Sebagai catatan, pengaturan penggunaan TKA diatur pada Pasal 42 dan Pasal 45 Perppu Cipta Kerja. Dalam aturan tersebut pemberi kerja wajib menyertakan pekerja WNI untuk mendampingi tenaga kerja asing untuk alih teknologi dan alih keahlian. Kemudian, pemberi kerja juga wajib memberikan pelatihan kerja bagi pekerja WNI sesuai dengan jabatan yang diduduki TKA. Poin tersebut tercantum pada Pasal 45 ayat 1 huruf a dan b.
Tadjuddin tidak memungkiri bahwa pekerja Indonesia kurang mahir di beberapa sektor sehingga butuh pendamping tenaga asing. Akan tetapi, kata dia, SDM Indonesia bukan berarti tidak berkualitas.
“SDM kita kelihatannya kurang mahir bukan tidak berkualitas. Kurang mahir berbeda dengan tidak berkualitas, karena apa? Karena untuk mengerjakan itu belum ada," kata dia.
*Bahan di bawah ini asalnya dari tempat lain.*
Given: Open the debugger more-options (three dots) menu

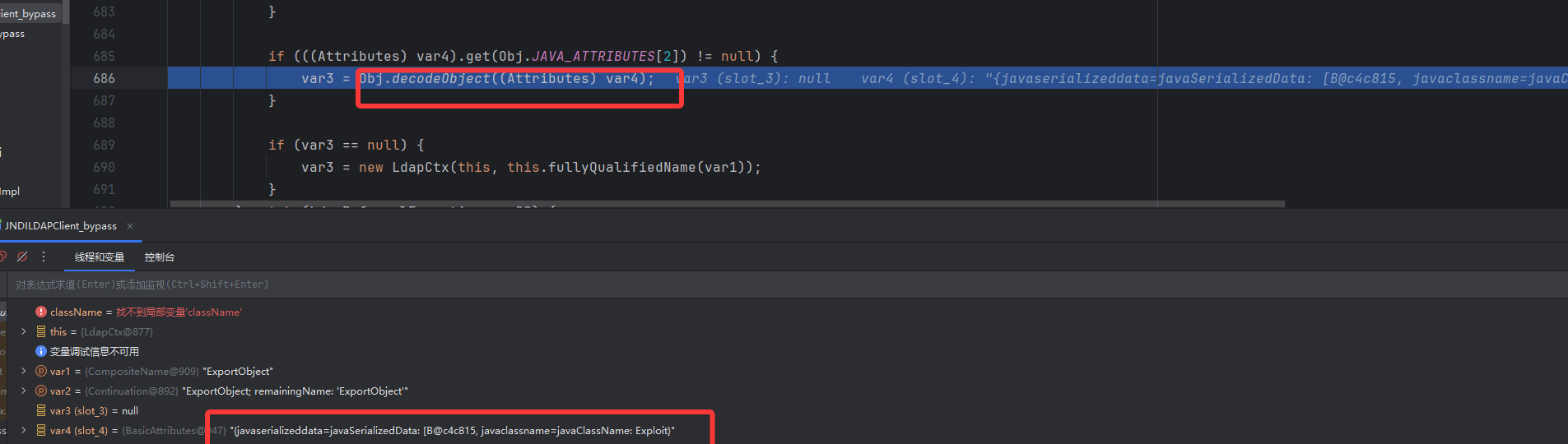Looking at the screenshot, I should [44, 257].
Tadjuddin menilai TKA memang lebih mahir di bidang pekerjaan teknologi. Ia mencontohkan TKA China memang hadir dan mendampingi pekerja Indonesia agar mereka mahir.
Menurut Tadjuddin, pemerintah sebaiknya melakukan sosialisasi spesifik soal penggunaan TKA karena publik masih memiliki persepsi negatif dengan TKA.
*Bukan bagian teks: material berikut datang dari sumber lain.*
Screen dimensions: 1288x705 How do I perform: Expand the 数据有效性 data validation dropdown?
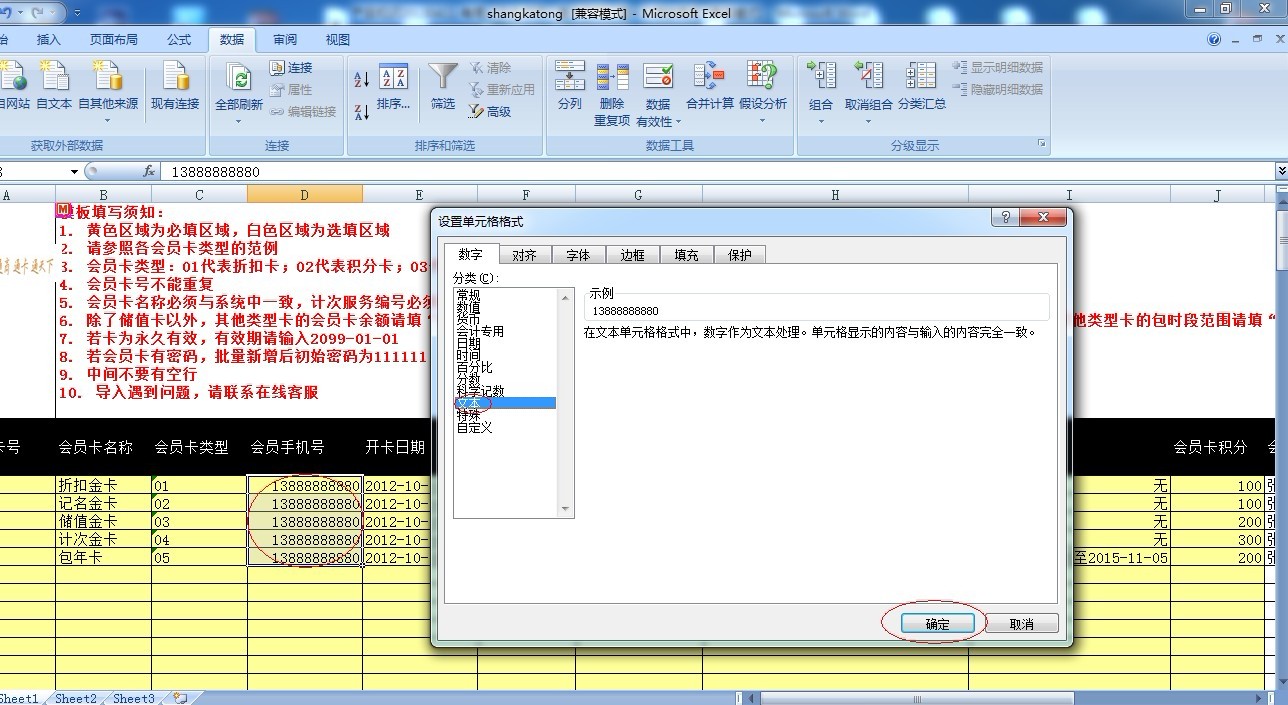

“Masyarakat kita itu bayangannya pekerjaan-pekerjaan yang sepele dikerjakan TKA seperti ngelas dan sebagiannya. Tapi harus diberikan pengertian masyarakat kita ada pekerjaan-pekerjaan tertentu yang teknologinya belum bisa dikuasai atau semahir TKA," ujarnya.
"Jadi kalau kita tidak undang mereka, maka proyek tidak jalan dan mengganggu proses industri yang kita bangun," sambung dia.
Terkesan Merendahkan Pekerja Lokal
Sementara itu, Ketua Konfederasi Serikat Pekerja Indonesia (KSPI) Said Iqbal menyayangkan pernyataan Luhut yang terkesan merendahkan kinerja tenaga kerja lokal. Menurut dia, semestinya kalimat tersebut tidak diucapkan oleh pejabat publik.
“Kalau pernyataan pejabat negara merendahkan tenaga kerja Indonesia sendiri, dia tidak layak menjadi pejabat negara. Berarti ada mental feodal di pejabat negara tersebut. Nggak boleh apa pun alasan keluar kalimat itu. Itu namanya mental feodal, mental penjajah kepada inlander,” kata Said Iqbal kepada Tirto.
Iqbal juga mengingatkan Luhut bahwa pemerintah punya undang-undang mengenai tenaga asing. Tenaga kerja asing hanya boleh untuk tenaga kerja yang memerlukan keterampilan khusus di mana warga Indonesia tidak punya kapasitas tersebut. Tenaga buruh kasar, kata Iqbal, harus menggunakan tenaga lokal.
“Contoh buruh kasar dari China membangun gedung untuk kantor pemerintahan IKN dengan alasan pekerja Indonesia lambat itu nggak boleh," tegas Iqbal.
Iqbal menilai, dalih Luhut bahwa tenaga Indonesia masih membangun miring tidak relevan. Keberadaan tenaga asing cukup menjadi konsultan. Jika tenaga kerja asing yang dipekerjakan banyak dan untuk pekerjaan kasar, maka pemerintah sudah melanggar undang-undang.
“Itu dilarang kalau buruh kasar. Jangan menteri melanggar sendiri undang-undang yang dibuat oleh presiden. Berarti menteri ngelawan presiden," kata Iqbal.
Iqbal menegaskan, tenaga Indonesia bisa membangun IKN. Ia menilai tenaga asing sebaiknya hanya untuk konsultan seperti konsultan pembangunan gedung untuk kepentingan tahan gempa.
Pria yang juga Ketua Umum Partai Buruh ini beralasan, SDM Indonesia sudah mampu membangun beragam infrastruktur seperti pembangunan bandara di Kalimantan dan Sulawesi hingga pembangunan infrastruktur seperti jalur LRT dan kereta api cepat.
Oleh karena itu, alasan Luhut dinilai tidak relevan meskipun dengan dalih belajar. Ia mencontohkan, konsultan asing umumnya dipekerjakan untuk mendampingi pembangunan sesuatu. Sepengalaman Iqbal, pembangunan dilakukan dalam pembangunan pabrik atau investasi panjang selama 5-10 tahun.
“Biasanya itu di pabrik. Nah kalau gedung, 5 tahun juga selesai dia pulang. Terus belajar dari mana? Apa yang perlu dipelajari karena nggak ada lagi investasinya? Berhenti setelah 5 tahun. Itu pendampingan untuk pabrik biasanya," kata Iqbal.